M. Barer a demandé au tribunal de l’Utah de rejeter sommairement la poursuite intentée contre lui (c’est‑à‑dire de la rejeter sans tenir une audience complète). Il a affirmé que le tribunal de l’Utah n’avait pas compétence tout en faisant valoir des arguments de fond justifiant le fait que la poursuite de Knight Brothers ne pouvait être accueillie. Le juge a rejeté sa requête en irrecevabilité et M. Barer ne s’est pas défendu davantage. Au final, le tribunal de l’Utah s’est prononcé en faveur de Knight Brothers. Comme M. Barer vivait (et avait des actifs) au Québec, Knight Brothers a demandé à un tribunal québécois de reconnaître la décision.

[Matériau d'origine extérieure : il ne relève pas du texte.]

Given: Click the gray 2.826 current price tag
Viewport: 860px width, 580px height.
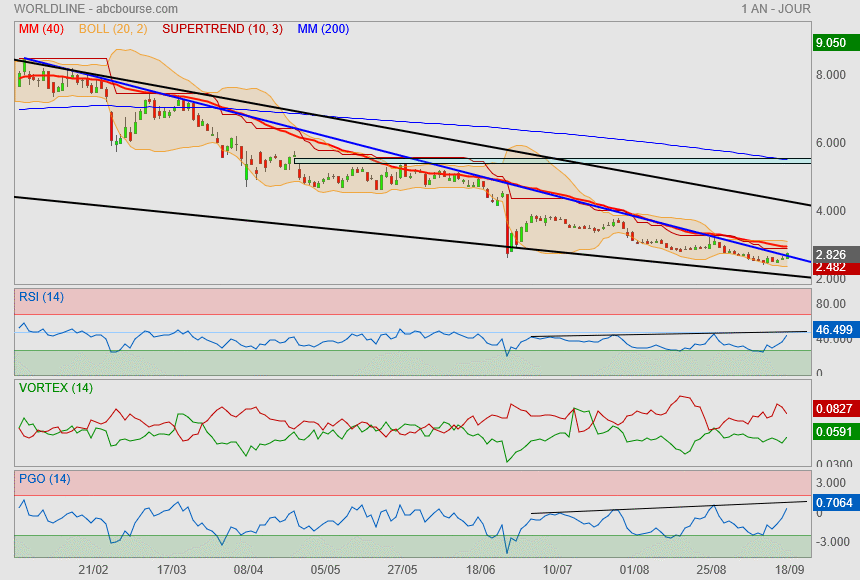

Le juge de première instance a conclu que la décision pouvait être reconnue au Québec. Selon lui, M. Barer avait reconnu la compétence du tribunal de l’Utah en débattant du fond de l’affaire dans sa requête en irrecevabilité. Le juge a décidé que M. Barer devait verser à Knight Brothers plus de 1,2 millions de dollars. La Cour d’appel a rejeté son appel.
Les juges majoritaires de la Cour suprême ont convenu que le jugement de l’Utah devait être reconnu au Québec. Ils ont affirmé qu’un défendeur reconnait la compétence d’un tribunal lorsqu’il présente des arguments qui (s’ils étaient retenus) permettraient de trancher le litige — ou une partie du litige — sur le fond. Il serait injuste et inefficace si une personne pouvait essayer de convaincre un tribunal étranger sur le fond tout en ayant toujours la possibilité de contester la compétence de ce tribunal chez elle si n’est pas satisfaite du résultat obtenu. Quand M. Barer a débattu du fond de l’affaire dans sa requête en irrecevabilité, il a reconnu la compétence du tribunal de l’Utah au regard du droit québécois. Si le tribunal de l’Utah avait retenu cet argument, il aurait tranché le litige en faveur de M. Barer sur cette question et Knight Brothers aurait dû accepter ce résultat. M. Barer a fait un choix stratégique et il doit en accepter les conséquences.
Cette affaire est propre au droit québécois, tel qu’énoncé dans le Code civil du Québec. Le Code civil s’applique aux questions juridiques à caractère non criminel au Québec.